■ What is needed ■
Each line with the string "Given" is to be copied from the records below.

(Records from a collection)

- - -

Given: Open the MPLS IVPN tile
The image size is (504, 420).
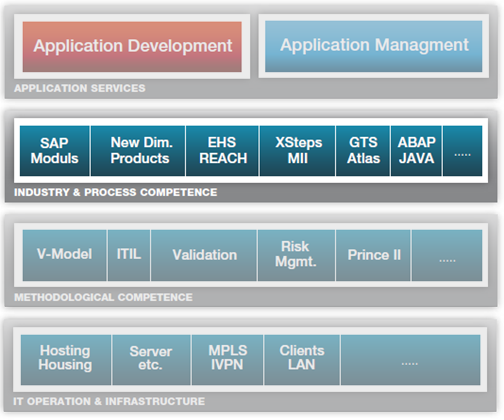Looking at the screenshot, I should click(x=227, y=360).
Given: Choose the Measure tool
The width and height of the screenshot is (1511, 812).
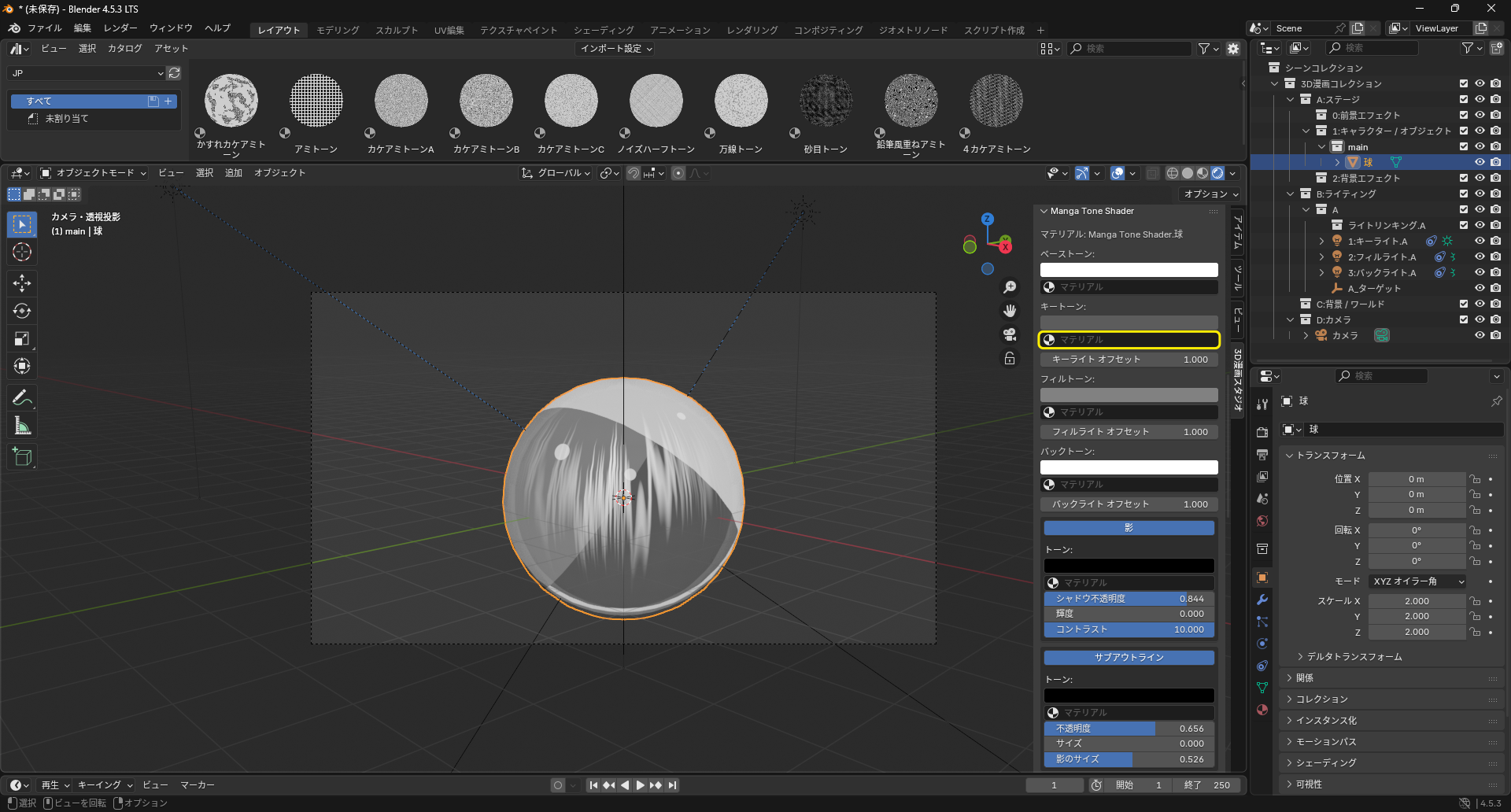Looking at the screenshot, I should pyautogui.click(x=22, y=426).
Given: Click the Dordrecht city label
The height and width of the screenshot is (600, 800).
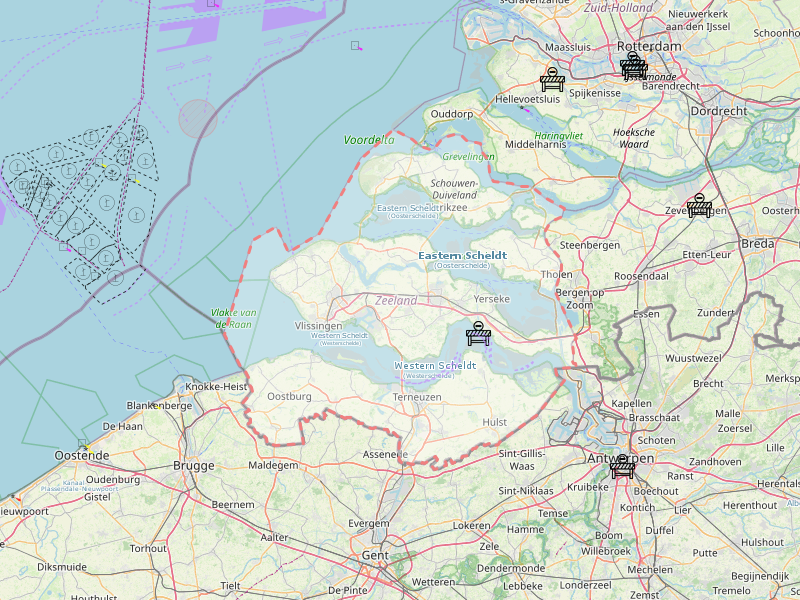Looking at the screenshot, I should pyautogui.click(x=718, y=111).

- - -

■ Result ■
Given: Open the MPLS IVPN tile
Given: Choose the Measure tool
Given: Click the Dordrecht city label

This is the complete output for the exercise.